My first obvervation would be that there doesn't seem to be much performance penalty for "converting" parallel arrays to sequential and back:
def time[R](block: => R): R = {
val t0 = System.nanoTime()
val result = block // call-by-name
val t1 = System.nanoTime()
val diff: Long = t1 - t0
println(s"Elapsed time: ${diff * 1.0 / 1E9}s")
result
}
def main(args: Array[String]): Unit = {
val size: Int = args.headOption.map(_.toInt).getOrElse(1000000)
val input = Array.fill(size)(Random.nextInt())
val arrayCopy: Array[Int] = Array.ofDim(size)
input.copyToArray(arrayCopy)
time { input.sorted }
val parArray = arrayCopy.par
val result = time { parArray.seq.sorted.toArray.par }
}
gives
> run 1000000
[info] Running Runner 1000000
Elapsed time: 0.344659236s
Elapsed time: 0.321363896s
For all Array
sizes I tested the results are very similar and usually somehow in favor of the second expression. So in case you were worried that converting to sequential collections and back will kill the performance gains you achieved on other operations - I don't think you should be.
When it comes to utilizing Scala's parallel collections to achieve parallel sorting that in some cases would perform better than the default - I don't think there's an obvious good way of doing that, but it wouldn't hurt to try:
What I thought should work would be splitting the input array into as many subarrays as you have cores in your computer (preferably without any unnecessary copying) and sorting the parts concurrently. Afterwards one might merge (as in merge sort) the parts together.
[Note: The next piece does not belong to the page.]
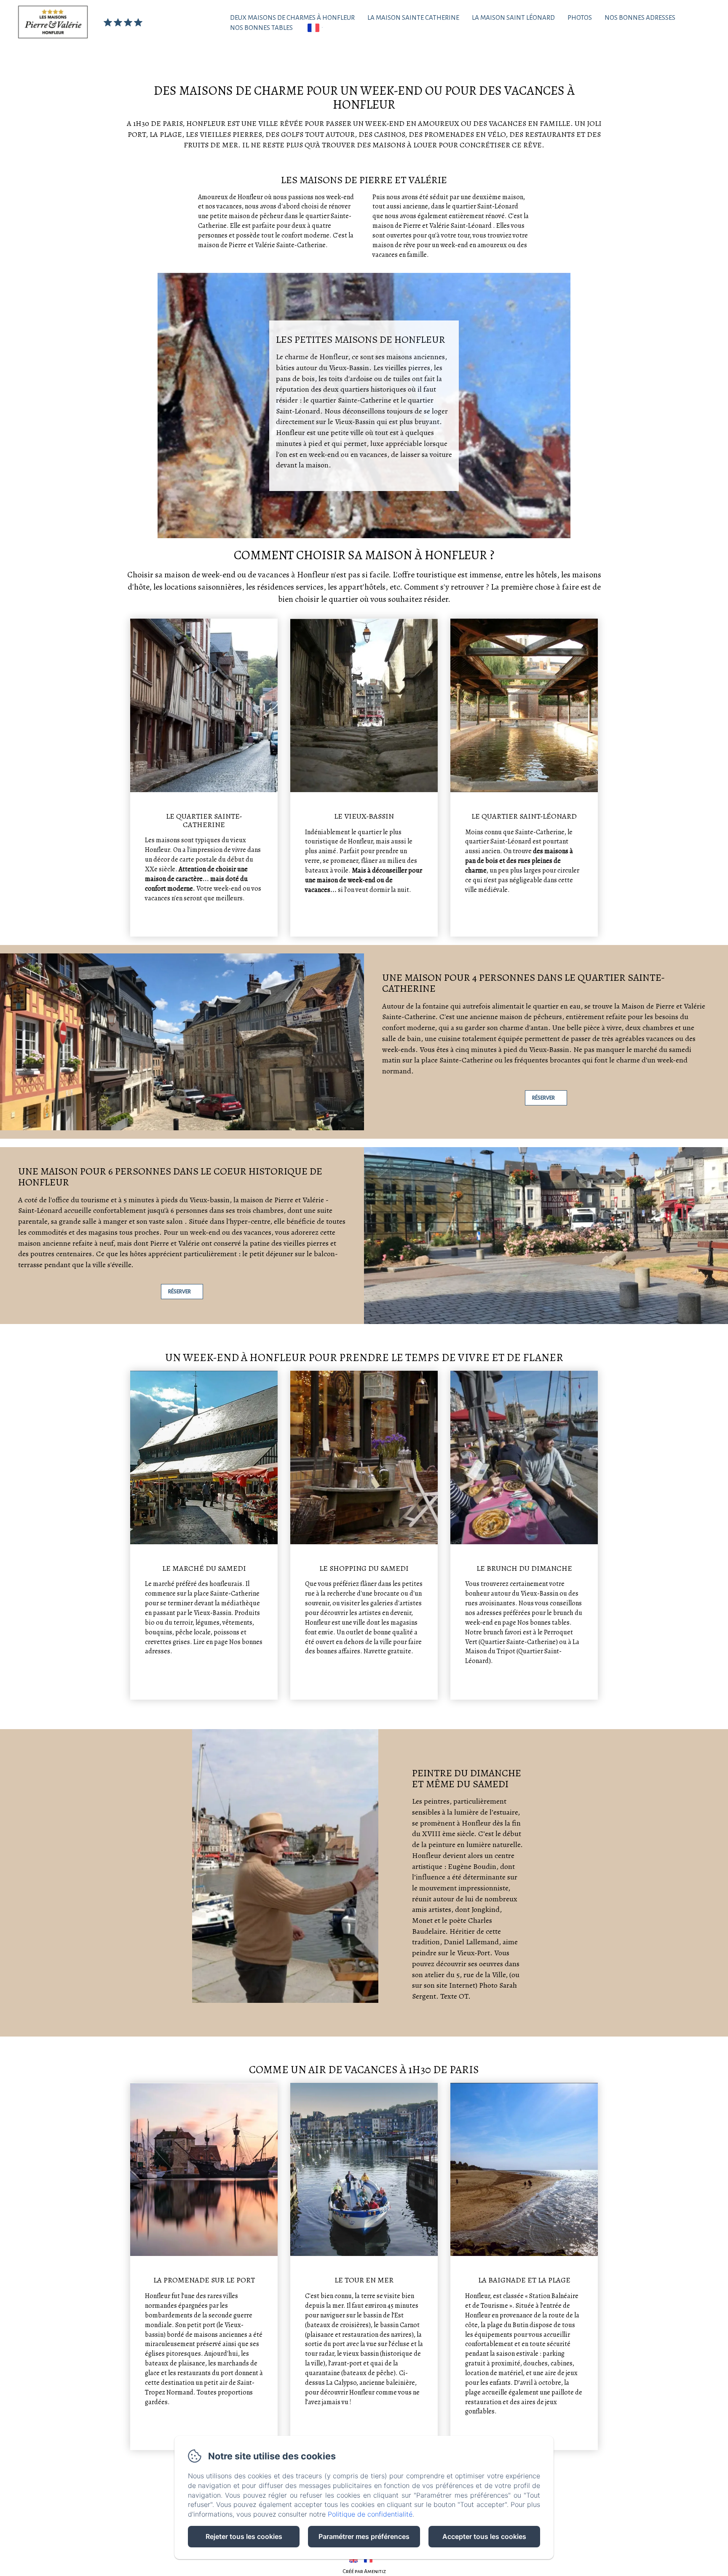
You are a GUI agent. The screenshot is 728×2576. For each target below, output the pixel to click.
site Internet (455, 1985)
Here's how the code might look like:
val maxThreads = 8 //for simplicity we're not configuring the thread pool explicitly
val groupSize:Int = size/maxThreads + 1
val ranges: IndexedSeq[(Int, Int)] = (0 until maxThreads).map(i => (i * groupSize, (i + 1) * groupSize))
time {
//parallelizing sorting for each range
ranges.par.foreach {case (from, to) =>
input.view(from, to).sortWith(_ < _)
}
//TODO merge the parts together
}
Unfortunately there's this old bug that prevents us from doing anything fun with views. There doesn't seem to be any Scala built-in mechanism (other than views) for sorting just a part of a collection. This is why I tried coding my own merge sort algorithm with the signature of def mergeSort(a: Array[Int], r: Range): Unit
to use it as I described above. Unfortunately it seems to be more than 4 times less effective than the scala Array.sorted
method so I don't think it could be used to gain efficiency over the standard sequential approach.
If I understand your situation correctly, your dataset fits in memory, so using something like Hadoop and MapReduce would be premature. What you might try though would be Apache Spark - other than adding a dependency you wouldn't need to set up any cluster or install anything for Spark to use all cores of your machine in a basic configuration. Its RDD's are ideologically similar to Scala's Parallel Collections, but with additional functionalities. And they (in a way) support parallel sorting.